White House aides said Tuesday that the city of Ferguson is one of the more than 150 communities nationwide that has signed up for the president’s “My Brother’s Keeper” challenge, to focus on programs that will help minority boys succeed in school and get jobs.
Jim Shelton, executive director of the program and deputy secretary of Education, said one of the goals will be to address “the things that led to” the shooting of 18-year-old Michael Brown.
Mr. Shelton said community leaders will develop recommendations “for how you actually improve the interactions between the police and people in the community, and the kind of things that led to Michael Brown and many other young men in that community feeling like they … didn’t have the opportunity they deserve, and winding up, in that particular case, in a confrontation with police.”

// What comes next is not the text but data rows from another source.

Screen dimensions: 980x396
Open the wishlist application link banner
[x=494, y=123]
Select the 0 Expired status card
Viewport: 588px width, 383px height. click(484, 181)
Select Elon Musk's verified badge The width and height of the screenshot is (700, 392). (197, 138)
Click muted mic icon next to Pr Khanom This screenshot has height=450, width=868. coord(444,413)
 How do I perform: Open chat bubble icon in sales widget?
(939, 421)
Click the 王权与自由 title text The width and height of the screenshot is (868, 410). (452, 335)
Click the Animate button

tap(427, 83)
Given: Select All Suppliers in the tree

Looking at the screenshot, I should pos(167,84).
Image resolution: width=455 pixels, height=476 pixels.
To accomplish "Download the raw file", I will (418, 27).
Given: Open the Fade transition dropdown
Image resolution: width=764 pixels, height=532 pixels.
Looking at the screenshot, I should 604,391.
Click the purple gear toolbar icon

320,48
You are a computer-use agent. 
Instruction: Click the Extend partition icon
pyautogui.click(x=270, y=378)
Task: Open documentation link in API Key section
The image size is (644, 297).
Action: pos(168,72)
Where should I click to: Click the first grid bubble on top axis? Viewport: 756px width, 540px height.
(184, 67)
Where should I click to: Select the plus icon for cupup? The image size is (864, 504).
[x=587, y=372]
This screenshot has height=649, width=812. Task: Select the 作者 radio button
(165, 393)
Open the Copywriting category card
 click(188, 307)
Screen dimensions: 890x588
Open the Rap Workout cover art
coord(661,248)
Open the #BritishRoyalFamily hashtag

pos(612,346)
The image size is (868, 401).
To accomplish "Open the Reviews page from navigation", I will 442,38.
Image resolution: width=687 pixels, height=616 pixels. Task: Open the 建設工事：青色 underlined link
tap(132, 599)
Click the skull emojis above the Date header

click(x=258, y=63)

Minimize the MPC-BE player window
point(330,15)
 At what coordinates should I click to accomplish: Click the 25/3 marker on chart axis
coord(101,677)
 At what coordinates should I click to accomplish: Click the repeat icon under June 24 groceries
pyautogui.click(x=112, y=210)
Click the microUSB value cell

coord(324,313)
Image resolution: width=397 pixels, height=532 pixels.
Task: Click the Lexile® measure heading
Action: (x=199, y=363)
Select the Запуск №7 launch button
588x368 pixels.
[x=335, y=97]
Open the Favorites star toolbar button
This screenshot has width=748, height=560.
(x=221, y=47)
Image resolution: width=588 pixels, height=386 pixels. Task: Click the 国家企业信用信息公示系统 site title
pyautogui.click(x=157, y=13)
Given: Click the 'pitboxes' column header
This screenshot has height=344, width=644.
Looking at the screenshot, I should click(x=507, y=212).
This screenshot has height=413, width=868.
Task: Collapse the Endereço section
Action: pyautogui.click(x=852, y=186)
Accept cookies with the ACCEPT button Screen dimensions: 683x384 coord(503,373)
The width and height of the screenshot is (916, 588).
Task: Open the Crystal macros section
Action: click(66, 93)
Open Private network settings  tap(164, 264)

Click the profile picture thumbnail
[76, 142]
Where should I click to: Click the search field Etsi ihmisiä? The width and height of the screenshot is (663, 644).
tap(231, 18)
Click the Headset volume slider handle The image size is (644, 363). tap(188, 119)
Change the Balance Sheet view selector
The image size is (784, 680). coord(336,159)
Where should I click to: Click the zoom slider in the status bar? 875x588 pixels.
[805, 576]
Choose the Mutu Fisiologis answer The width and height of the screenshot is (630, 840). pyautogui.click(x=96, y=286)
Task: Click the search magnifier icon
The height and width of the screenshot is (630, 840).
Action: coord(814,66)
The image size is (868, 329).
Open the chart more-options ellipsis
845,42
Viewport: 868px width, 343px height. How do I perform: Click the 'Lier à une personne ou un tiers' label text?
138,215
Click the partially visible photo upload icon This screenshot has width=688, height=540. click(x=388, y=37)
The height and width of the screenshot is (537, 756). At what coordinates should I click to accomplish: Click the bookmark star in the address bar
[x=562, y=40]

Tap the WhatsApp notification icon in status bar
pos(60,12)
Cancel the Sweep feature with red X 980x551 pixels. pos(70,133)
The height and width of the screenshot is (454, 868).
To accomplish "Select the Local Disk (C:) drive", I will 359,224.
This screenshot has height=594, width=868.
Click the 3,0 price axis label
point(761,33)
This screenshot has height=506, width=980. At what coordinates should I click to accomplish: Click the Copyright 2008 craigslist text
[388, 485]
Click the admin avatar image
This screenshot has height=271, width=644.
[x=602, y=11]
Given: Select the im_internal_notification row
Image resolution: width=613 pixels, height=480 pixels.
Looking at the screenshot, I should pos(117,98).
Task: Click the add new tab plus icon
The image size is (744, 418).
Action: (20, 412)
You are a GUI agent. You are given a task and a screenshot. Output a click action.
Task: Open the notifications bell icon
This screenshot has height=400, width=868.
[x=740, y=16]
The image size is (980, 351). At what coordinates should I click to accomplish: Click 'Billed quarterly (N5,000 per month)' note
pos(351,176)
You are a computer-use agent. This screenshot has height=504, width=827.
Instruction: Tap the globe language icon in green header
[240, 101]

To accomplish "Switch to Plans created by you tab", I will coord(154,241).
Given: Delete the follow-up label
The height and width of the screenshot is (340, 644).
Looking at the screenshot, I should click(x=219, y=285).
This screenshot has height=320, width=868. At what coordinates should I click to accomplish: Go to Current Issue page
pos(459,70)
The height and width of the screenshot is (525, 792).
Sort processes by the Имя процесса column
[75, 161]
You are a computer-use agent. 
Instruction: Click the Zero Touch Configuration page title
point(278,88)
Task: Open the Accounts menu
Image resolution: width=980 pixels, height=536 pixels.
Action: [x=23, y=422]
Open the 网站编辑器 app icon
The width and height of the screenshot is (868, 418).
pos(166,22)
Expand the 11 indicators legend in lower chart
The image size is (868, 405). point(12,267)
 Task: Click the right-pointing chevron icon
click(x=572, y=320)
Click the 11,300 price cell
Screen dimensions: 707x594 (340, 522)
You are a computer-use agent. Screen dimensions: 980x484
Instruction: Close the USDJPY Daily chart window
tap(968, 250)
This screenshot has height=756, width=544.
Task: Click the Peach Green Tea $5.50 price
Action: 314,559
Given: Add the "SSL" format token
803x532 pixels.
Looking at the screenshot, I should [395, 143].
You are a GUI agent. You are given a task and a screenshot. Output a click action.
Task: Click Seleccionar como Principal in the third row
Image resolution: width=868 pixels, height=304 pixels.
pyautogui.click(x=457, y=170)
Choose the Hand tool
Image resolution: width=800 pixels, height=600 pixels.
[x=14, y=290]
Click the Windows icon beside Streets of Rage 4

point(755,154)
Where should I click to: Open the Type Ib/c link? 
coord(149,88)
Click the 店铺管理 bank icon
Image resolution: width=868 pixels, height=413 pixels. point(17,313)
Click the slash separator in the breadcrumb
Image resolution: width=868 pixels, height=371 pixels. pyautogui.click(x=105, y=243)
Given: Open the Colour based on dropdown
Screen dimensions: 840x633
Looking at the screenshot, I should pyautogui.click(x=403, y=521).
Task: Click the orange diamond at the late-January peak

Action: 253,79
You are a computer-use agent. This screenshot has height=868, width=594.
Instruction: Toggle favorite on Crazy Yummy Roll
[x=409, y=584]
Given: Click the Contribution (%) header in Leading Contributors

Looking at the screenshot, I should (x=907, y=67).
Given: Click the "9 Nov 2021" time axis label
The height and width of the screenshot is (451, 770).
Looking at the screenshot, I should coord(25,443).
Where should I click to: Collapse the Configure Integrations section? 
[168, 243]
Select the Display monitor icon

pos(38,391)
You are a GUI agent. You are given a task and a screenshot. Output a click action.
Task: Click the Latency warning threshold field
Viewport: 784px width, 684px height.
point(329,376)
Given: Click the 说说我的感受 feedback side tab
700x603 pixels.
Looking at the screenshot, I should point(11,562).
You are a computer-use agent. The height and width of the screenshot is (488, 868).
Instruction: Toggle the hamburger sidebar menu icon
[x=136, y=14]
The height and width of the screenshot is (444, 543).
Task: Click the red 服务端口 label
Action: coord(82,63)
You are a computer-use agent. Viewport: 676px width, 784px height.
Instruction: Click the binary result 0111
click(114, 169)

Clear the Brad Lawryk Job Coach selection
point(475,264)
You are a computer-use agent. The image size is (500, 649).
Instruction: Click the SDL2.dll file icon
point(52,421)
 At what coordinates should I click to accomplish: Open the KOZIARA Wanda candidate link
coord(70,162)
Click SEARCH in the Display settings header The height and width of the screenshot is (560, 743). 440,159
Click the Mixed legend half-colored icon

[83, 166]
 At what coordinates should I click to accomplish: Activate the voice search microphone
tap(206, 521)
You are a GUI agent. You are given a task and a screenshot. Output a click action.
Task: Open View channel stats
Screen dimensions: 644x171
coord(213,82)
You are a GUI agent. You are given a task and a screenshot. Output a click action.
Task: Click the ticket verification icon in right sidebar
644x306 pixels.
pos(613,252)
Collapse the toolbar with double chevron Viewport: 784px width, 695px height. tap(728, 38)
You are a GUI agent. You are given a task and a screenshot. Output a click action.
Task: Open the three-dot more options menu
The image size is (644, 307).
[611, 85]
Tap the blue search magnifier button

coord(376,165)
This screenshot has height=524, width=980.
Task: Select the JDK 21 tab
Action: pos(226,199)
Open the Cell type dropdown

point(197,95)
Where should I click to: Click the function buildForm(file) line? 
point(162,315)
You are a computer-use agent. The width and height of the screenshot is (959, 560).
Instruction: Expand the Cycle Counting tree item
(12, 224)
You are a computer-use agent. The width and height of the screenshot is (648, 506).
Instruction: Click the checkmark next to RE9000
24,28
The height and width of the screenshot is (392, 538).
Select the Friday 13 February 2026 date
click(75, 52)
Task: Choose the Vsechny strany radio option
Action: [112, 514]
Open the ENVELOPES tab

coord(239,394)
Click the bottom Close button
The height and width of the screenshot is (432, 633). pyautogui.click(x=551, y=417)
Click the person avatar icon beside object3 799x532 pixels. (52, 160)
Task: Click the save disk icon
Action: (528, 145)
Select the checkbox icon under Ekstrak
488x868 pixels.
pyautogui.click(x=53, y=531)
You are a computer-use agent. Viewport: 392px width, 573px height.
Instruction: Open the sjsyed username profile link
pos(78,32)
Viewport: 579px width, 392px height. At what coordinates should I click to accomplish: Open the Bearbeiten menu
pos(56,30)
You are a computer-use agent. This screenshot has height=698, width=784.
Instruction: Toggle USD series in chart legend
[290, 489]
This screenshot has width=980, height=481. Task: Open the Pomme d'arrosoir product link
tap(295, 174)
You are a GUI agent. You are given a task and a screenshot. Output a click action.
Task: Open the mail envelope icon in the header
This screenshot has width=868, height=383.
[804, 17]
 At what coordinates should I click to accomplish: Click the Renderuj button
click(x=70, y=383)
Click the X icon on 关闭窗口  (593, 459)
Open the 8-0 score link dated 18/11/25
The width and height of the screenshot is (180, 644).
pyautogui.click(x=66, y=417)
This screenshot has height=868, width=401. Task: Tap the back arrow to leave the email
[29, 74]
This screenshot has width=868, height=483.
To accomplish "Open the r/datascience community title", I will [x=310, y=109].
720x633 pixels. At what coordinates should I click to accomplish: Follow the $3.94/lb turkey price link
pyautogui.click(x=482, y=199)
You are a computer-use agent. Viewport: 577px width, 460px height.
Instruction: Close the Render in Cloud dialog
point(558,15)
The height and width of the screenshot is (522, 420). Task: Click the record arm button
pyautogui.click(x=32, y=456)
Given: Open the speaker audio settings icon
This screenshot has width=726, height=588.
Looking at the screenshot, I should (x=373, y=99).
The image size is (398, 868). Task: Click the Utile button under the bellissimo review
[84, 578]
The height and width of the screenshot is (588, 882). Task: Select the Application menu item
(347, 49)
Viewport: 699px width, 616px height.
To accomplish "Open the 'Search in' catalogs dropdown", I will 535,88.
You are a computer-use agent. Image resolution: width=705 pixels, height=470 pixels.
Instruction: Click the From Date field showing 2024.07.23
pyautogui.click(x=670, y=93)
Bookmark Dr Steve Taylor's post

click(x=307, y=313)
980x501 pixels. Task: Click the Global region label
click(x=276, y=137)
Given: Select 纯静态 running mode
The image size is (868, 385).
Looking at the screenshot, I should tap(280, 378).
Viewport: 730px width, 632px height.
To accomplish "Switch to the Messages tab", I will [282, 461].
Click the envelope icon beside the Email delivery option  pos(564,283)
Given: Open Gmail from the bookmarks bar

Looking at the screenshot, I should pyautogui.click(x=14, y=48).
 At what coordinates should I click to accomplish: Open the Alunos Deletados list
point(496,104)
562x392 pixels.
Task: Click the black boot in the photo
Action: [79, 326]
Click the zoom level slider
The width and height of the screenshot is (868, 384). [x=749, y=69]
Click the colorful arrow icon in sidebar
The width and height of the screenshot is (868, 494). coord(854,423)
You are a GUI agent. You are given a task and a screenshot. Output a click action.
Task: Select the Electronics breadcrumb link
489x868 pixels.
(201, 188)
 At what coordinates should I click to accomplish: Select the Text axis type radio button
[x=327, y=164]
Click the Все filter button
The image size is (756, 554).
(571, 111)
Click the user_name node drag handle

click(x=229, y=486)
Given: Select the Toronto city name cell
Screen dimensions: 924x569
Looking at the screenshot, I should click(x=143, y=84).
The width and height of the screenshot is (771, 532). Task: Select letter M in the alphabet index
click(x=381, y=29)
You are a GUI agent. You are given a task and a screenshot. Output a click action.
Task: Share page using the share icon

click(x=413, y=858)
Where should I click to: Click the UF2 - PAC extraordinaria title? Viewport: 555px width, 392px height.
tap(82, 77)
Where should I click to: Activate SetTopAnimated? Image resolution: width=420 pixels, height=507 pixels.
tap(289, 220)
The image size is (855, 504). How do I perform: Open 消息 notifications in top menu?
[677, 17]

Mr. Obama said Saturday that the shooting in Ferguson exposed a racial divide in the American justice system that “stains the heart of black children.”
“We have to close the justice gap — how justice is applied, but also how it is perceived, how it is experienced,” Mr. Obama said at a Congressional Black Caucus event. “That’s what we saw in Ferguson this summer when Michael Brown was killed and the community was divided.”
The Justice Department is conducting a probe to determine whether the teen’s civil rights were violated.
Housing and Urban Development Secretary Julian Castro said the program “isn’t a new federal initiative, but rather a call to action” to community leaders. There’s no new federal money behind the program, whose goals include getting all black and Hispanic boys to read at grade level by the third grade and to graduate high school.
Mr. Obama announced the My Brother’s Keeper program in February, well before the shooting in Ferguson. The challenge unveiled Tuesday is to take it to the local level, Mr. Castro said.